To solve the problem, we need to analyze the four processes of the ideal gas expansion and determine the changes in average kinetic energy (E1, E2, E3, and E4) for each process.
### Step-by-Step Solution:
1. **Isothermal Process (Process 1)**:
- In an isothermal process, the temperature (T) of the gas remains constant.
- The change in average kinetic energy (E1) is given by the formula:
\[
E_1 = \frac{3}{2} k_B \Delta T
\]
- Since there is no change in temperature (ΔT = 0), we have:
\[
E_1 = 0
\]
2. **Adiabatic Process (Process 2)**:
- In an adiabatic process, there is no heat exchange with the surroundings (Q = 0).

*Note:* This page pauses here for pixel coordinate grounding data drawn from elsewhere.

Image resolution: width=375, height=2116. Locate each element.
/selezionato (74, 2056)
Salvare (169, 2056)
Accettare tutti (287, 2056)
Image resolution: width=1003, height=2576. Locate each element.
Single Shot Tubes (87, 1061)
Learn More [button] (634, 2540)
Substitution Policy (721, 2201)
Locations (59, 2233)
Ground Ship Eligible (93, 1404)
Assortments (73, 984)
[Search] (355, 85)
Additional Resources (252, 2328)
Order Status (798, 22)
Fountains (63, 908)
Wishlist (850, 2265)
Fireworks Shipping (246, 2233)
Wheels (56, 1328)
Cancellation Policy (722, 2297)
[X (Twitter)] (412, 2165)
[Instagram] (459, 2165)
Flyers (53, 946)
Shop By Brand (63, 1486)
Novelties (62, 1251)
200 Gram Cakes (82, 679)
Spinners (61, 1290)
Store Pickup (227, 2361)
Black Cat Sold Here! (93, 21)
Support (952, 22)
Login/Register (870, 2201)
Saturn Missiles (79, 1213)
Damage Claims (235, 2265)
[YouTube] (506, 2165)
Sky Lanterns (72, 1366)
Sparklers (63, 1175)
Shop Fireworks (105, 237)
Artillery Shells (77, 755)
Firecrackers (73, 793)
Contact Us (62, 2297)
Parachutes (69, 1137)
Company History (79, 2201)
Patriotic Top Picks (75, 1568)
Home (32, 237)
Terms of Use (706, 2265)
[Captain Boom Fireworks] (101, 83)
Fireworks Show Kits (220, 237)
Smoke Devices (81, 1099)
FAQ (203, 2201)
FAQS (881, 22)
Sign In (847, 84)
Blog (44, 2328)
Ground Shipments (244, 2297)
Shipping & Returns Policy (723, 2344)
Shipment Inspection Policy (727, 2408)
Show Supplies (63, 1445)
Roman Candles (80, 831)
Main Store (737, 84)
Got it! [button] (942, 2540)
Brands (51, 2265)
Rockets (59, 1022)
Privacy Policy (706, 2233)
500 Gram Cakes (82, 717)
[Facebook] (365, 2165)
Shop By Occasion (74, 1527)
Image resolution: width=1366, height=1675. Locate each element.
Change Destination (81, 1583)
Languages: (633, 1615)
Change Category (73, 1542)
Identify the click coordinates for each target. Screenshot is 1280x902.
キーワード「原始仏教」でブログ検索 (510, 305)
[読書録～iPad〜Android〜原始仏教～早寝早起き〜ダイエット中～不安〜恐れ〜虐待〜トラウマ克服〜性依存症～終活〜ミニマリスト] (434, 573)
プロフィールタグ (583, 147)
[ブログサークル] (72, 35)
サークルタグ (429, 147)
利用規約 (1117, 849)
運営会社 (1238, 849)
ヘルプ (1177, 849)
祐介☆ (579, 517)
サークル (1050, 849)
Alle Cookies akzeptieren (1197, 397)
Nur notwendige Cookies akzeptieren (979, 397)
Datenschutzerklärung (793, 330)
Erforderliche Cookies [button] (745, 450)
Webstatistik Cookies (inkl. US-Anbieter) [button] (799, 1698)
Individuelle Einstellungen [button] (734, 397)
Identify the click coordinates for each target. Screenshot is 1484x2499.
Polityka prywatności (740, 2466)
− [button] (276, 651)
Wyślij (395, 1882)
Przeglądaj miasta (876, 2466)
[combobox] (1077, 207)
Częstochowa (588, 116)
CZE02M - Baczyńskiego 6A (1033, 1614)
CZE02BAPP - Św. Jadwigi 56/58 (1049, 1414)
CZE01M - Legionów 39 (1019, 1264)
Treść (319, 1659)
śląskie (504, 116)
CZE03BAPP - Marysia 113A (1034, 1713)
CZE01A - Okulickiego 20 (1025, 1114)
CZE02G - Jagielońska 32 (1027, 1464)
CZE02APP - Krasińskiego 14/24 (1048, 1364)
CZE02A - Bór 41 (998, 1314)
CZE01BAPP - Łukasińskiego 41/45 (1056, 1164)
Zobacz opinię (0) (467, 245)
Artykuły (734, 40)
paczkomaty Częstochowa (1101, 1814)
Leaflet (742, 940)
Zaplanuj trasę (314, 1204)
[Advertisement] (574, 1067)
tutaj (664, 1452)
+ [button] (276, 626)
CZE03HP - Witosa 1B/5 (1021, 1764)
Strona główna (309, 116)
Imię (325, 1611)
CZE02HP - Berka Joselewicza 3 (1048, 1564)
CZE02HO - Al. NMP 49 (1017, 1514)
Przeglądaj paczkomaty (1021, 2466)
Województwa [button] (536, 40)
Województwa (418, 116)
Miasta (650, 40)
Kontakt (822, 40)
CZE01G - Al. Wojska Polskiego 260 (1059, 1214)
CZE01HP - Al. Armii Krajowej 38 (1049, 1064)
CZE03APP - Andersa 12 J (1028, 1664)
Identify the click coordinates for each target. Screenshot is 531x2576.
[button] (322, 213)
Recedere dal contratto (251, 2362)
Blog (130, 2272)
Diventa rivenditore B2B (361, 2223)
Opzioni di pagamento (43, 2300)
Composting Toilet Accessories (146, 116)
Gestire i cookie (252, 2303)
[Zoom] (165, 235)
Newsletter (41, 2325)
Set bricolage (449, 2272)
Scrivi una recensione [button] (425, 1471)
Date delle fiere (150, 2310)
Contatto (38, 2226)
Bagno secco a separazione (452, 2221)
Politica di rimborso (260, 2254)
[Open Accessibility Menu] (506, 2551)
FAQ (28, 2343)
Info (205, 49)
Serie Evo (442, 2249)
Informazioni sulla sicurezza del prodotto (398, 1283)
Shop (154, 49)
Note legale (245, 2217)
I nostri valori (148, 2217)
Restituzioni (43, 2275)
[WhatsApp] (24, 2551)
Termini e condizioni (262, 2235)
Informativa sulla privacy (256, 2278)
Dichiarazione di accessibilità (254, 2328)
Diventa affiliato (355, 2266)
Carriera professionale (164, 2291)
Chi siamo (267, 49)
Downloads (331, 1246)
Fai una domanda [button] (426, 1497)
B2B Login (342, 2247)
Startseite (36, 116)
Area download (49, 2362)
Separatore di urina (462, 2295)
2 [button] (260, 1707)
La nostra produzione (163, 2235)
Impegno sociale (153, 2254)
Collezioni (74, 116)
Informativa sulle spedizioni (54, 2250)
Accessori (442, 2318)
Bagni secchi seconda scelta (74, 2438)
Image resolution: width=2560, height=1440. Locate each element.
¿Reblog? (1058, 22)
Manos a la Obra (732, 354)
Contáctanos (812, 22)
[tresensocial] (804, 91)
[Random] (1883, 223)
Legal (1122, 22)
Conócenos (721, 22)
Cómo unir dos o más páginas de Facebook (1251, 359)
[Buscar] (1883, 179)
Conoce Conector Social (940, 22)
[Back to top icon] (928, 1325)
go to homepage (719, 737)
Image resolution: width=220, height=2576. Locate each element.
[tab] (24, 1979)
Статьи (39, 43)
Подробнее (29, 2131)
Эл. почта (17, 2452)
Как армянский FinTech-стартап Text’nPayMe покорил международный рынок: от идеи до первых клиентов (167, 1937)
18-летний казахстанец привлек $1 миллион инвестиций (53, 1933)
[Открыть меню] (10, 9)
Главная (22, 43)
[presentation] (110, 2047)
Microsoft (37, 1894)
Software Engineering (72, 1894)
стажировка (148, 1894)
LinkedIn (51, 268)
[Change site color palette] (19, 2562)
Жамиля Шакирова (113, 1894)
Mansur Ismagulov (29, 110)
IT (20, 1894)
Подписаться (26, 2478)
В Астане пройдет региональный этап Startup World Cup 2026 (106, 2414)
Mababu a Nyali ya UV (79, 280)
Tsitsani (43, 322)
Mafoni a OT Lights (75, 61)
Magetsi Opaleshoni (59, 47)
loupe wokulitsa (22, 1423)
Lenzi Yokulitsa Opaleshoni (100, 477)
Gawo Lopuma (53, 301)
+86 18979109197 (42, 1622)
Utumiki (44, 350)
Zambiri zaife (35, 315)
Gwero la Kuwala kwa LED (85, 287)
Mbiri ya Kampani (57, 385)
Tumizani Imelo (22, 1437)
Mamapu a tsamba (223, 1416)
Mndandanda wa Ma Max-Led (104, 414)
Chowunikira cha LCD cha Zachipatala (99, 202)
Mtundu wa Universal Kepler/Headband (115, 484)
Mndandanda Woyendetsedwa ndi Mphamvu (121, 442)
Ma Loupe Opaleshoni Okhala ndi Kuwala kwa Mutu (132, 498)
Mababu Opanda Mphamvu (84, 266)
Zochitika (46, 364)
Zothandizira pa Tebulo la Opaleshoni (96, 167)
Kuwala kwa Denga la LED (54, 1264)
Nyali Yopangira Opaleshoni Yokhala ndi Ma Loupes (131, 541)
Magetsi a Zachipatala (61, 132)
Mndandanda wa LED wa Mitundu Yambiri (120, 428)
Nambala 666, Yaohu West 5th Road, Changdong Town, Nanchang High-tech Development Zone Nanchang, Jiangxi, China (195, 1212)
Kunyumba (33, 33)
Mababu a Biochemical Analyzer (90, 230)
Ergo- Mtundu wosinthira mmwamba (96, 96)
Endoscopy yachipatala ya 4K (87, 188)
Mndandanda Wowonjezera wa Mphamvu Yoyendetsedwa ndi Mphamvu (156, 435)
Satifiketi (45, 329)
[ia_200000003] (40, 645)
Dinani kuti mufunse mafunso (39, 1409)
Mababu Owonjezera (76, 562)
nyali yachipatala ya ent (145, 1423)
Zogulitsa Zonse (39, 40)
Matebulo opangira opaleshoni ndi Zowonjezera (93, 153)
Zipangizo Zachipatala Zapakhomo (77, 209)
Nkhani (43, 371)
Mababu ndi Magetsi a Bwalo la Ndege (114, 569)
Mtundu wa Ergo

- The work done on/by the gas results in a change in internal energy, which is related to temperature change.
- Since the gas expands, it does work on the surroundings, which decreases its internal energy and thus decreases the temperature.
- Therefore, the change in average kinetic energy (E2) will be negative:
\[
E_2 < 0
\]
3. **Free Expansion (Process 3)**:
- In free expansion, the gas expands into a vacuum without doing work and without heat exchange.
- There is no change in temperature (ΔT = 0), so:
\[
E_3 = \frac{3}{2} k_B \Delta T = 0
\]
4. **Isobaric Process (Process 4)**:
- In an isobaric process, the pressure remains constant.
- As the volume increases, the temperature must also increase (from the ideal gas law: PV = nRT).
- Thus, the change in average kinetic energy (E4) will be positive:
\[
E_4 = \frac{3}{2} k_B \Delta T \quad (\Delta T > 0)
\]
### Summary of Results:
- \(E_1 = 0\) (Isothermal)
- \(E_2 < 0\) (Adiabatic)
- \(E_3 = 0\) (Free Expansion)
- \(E_4 > 0\) (Isobaric)
### Conclusion:
- From the analysis, we can conclude:
- \(E_1 = E_3 = 0\)
- \(E_2 < 0\)
- \(E_4 > 0\)
### Correct Options:
1. \(E_1 = E_3\) (True)
2. \(E_2 < E_3\) (True, since \(E_2 < 0\) and \(E_3 = 0\))
3. \(E_1 > E_4\) (False, since \(E_1 = 0\) and \(E_4 > 0\))
4. \(E_4 > E_3\) (True, since \(E_4 > 0\) and \(E_3 = 0\))
### Final Choices:
- The correct options are: \(E_1 = E_3\), \(E_2 < E_3\), and \(E_4 > E_3\).